Extract provided:
>> start

The Black World Today, December 2, 2002
By Zadie Neufville, IPS
KINGSTON—When the United Kingdom (UK) granted asylum to three Jamaican men last month, it once again shone the international spotlight on the severe homophobia that have cost many here their homes, their jobs and even their lives.
The men were granted asylum on the grounds that “severe homophobia” in this northern Caribbean island, had endangered their lives, and that the Jamaican government failed to protect them from violence.
The three are among the first successful asylum claims for homosexuals since a 1999 House of Lords ruling that allowed “particular social groups”, including homosexuals, to qualify for refugee status.
Barry O’Leary of the London-based law firm Wesly Gryk says he was able to convince British officials that the Jamaican government “is unwilling to protect the rights of the men”.
O’Leary, also a spokesman for the Stonewall Immigration group, an organisation that lobbies for gays, says some of his Jamaican clients have suffered physical torture and have even seen their partners murdered.
Another seven Jamaican men are seeking refuge in the UK and one has been granted indefinite leave to remain there.
One of the refugees, Matthew (name withheld by request) describes being gay in Jamaica as being in “a hell house”.
“When I was walking down the streets, I didn’t know who was going to attack me. The police do nothing. I would be dead now in Jamaica,” he told reporters.
One 26-year-old, who wants to remain anonymous, told of constant verbal abuse while working as a security guard. At home, he suffered beatings that left him deaf in one ear and in one particularly brutal attack his throat was slashed and he was left to die.
“I was always looking over my shoulder, thinking someone was going to attack me or shoot me,” he said. “It is just not possible to live a normal life in Jamaica if you are gay,” the man said on British radio.

>> end

Requests:
(a) According to the article on Jamaican asylum claims, in what year did the House of Lords ruling allow "particular social groups" to qualify for refugee status?
(b) State whether each statement agrees with the article on Jamaican asylum claims, answering yes or no and quoting the words that decide it: (i) Barry O'Leary works for a law firm based in London. (ii) The anonymous 26-year-old worked as a security guard. (iii) Matthew said the police in Jamaica protected him.

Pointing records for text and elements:
>> start

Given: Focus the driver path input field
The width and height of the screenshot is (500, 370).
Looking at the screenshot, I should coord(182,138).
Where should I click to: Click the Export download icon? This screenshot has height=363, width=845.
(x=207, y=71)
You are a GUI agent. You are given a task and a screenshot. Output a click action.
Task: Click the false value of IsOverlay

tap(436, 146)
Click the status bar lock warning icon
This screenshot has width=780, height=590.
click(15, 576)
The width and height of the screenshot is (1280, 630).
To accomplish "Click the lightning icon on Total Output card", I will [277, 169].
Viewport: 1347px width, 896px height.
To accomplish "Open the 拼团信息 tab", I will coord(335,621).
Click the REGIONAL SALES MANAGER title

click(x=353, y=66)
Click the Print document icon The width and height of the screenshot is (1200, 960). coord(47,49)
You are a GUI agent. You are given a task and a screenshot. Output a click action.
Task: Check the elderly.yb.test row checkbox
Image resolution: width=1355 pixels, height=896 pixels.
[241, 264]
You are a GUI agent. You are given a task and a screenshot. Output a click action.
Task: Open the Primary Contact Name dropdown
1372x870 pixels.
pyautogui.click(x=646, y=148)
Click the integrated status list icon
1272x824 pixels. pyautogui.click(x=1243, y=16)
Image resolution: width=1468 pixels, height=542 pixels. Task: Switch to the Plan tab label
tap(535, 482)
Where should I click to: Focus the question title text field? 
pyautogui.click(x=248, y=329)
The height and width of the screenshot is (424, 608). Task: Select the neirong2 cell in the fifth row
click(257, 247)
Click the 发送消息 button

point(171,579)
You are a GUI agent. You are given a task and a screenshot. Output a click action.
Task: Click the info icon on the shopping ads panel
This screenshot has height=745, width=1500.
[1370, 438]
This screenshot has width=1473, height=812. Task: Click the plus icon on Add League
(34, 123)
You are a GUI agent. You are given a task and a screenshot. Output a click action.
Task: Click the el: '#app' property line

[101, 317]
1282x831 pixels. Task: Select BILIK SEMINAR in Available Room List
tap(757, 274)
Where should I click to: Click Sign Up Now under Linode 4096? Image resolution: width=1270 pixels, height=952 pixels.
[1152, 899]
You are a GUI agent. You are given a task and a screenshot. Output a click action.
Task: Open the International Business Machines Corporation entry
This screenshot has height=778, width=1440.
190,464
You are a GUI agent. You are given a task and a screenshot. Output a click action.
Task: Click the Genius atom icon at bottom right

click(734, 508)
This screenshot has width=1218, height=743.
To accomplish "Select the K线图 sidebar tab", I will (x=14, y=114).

>> end

Task solutions:
(a) 1999

(b)
(i) Yes: "the London-based law firm Wesly Gryk"
(ii) Yes: "while working as a security guard"
(iii) No: "The police do nothing."